A reação da comunidade científica foi de ceticismo. A ideia parecia mais saída de um romance de ficção científica do que baseada em fundamentos reais da física. Mas Chyba e Hand não desistiram.
Com o tempo, o físico Thomas H. Chyba — atualmente pesquisador na empresa Spectral Sensor Solutions, especializada em sensores para ameaças químicas, biológicas e nucleares — se uniu ao projeto.
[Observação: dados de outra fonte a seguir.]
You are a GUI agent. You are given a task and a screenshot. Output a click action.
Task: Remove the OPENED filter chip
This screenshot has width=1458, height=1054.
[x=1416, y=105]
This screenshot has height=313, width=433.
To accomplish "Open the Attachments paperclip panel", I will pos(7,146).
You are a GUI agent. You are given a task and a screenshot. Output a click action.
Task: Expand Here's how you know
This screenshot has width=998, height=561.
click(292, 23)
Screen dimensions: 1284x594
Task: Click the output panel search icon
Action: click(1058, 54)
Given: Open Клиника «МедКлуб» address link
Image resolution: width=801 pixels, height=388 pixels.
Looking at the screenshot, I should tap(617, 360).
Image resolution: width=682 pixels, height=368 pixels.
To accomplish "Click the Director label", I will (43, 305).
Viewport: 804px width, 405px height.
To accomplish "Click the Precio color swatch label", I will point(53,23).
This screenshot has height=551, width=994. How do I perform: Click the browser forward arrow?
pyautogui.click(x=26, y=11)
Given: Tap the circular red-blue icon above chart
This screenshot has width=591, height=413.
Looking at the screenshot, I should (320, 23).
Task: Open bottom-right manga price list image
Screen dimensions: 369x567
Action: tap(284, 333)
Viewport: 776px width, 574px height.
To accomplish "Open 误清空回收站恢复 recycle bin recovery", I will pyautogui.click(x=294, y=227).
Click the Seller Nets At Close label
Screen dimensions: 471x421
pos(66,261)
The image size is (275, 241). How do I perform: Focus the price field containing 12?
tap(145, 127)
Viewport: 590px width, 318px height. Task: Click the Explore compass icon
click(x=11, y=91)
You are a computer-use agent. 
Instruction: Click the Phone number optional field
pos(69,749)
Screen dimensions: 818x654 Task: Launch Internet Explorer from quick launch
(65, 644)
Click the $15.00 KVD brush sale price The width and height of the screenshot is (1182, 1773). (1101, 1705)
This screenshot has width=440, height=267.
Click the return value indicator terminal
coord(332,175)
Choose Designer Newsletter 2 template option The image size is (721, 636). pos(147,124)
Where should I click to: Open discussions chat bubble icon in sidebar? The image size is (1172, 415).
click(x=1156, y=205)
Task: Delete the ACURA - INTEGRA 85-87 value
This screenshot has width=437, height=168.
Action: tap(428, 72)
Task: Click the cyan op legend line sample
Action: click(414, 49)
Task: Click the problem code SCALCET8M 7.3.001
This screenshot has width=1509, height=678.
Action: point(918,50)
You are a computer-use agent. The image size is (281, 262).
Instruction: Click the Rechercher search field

Juntos, os três passaram quase uma década trabalhando para transformar a teoria em realidade.
O experimento que virou tudo de cabeça para baixo

Em 19 de março deste ano, os cientistas publicaram um novo artigo na revista Physical Review Research revelando os resultados de seu experimento.
Eles construíram um dispositivo baseado em um cilindro de ferrita de manganês e zinco — um material com propriedades magnéticas específicas — posicionado no eixo norte-sul com um ângulo de 57 graus. Isso o coloca perpendicular tanto ao movimento de rotação da Terra quanto ao seu campo magnético. Em cada extremidade do cilindro foram colocados eletrodos para medir qualquer diferença de potencial gerada.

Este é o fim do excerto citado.